[Dataset items]
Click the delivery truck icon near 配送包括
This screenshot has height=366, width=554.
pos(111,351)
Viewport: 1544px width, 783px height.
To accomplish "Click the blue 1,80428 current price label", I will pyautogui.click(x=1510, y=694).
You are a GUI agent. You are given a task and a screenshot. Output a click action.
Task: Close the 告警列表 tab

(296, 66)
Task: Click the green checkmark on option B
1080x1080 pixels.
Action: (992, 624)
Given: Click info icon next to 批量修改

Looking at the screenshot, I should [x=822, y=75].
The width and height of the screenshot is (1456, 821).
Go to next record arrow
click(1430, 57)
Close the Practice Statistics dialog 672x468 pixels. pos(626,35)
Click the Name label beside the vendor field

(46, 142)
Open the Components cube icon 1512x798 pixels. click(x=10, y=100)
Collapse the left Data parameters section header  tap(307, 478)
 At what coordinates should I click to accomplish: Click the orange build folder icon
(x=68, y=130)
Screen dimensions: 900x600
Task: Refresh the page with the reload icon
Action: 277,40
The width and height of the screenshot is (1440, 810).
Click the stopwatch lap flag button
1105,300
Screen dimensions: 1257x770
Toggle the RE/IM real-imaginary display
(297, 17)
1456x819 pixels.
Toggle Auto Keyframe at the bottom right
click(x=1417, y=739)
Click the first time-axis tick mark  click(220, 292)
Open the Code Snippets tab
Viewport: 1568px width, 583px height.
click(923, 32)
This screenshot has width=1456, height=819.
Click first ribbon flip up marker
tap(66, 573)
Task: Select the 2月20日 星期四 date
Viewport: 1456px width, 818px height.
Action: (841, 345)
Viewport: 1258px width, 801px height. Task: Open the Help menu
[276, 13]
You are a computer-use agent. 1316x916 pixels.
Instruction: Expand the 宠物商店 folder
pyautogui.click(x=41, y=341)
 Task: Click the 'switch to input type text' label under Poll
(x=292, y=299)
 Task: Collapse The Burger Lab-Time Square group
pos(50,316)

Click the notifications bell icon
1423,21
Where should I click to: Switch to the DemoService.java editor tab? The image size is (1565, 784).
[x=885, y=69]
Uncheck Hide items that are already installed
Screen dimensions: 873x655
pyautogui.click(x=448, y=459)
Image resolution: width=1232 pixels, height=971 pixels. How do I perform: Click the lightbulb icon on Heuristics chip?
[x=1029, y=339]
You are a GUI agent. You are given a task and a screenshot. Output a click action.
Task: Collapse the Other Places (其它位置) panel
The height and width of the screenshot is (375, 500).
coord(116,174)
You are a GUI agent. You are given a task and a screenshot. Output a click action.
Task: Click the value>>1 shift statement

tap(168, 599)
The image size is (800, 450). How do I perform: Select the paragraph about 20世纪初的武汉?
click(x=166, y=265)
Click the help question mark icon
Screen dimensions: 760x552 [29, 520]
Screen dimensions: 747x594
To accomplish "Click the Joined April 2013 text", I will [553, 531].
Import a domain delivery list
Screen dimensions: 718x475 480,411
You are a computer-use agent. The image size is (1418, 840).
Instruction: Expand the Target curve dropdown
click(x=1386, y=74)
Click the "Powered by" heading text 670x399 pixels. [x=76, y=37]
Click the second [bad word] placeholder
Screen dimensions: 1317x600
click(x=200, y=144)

Instructions to follow — Recast the stretch of data from the line containing "This screenshot has width=1456, height=819." through the line containing "pyautogui.click(x=41, y=341)" as a Markdown table. Use a Row column for the running number and a Line column for each line's text, and leave out any blank lines.

Complete answer —
| Row | Line |
|---|---|
| 1 | This screenshot has width=1456, height=819. |
| 2 | Click first ribbon flip up marker |
| 3 | tap(66, 573) |
| 4 | Task: Select the 2月20日 星期四 date |
| 5 | Viewport: 1456px width, 818px height. |
| 6 | Action: (841, 345) |
| 7 | Viewport: 1258px width, 801px height. Task: Open the Help menu |
| 8 | [276, 13] |
| 9 | You are a computer-use agent. 1316x916 pixels. |
| 10 | Instruction: Expand the 宠物商店 folder |
| 11 | pyautogui.click(x=41, y=341) |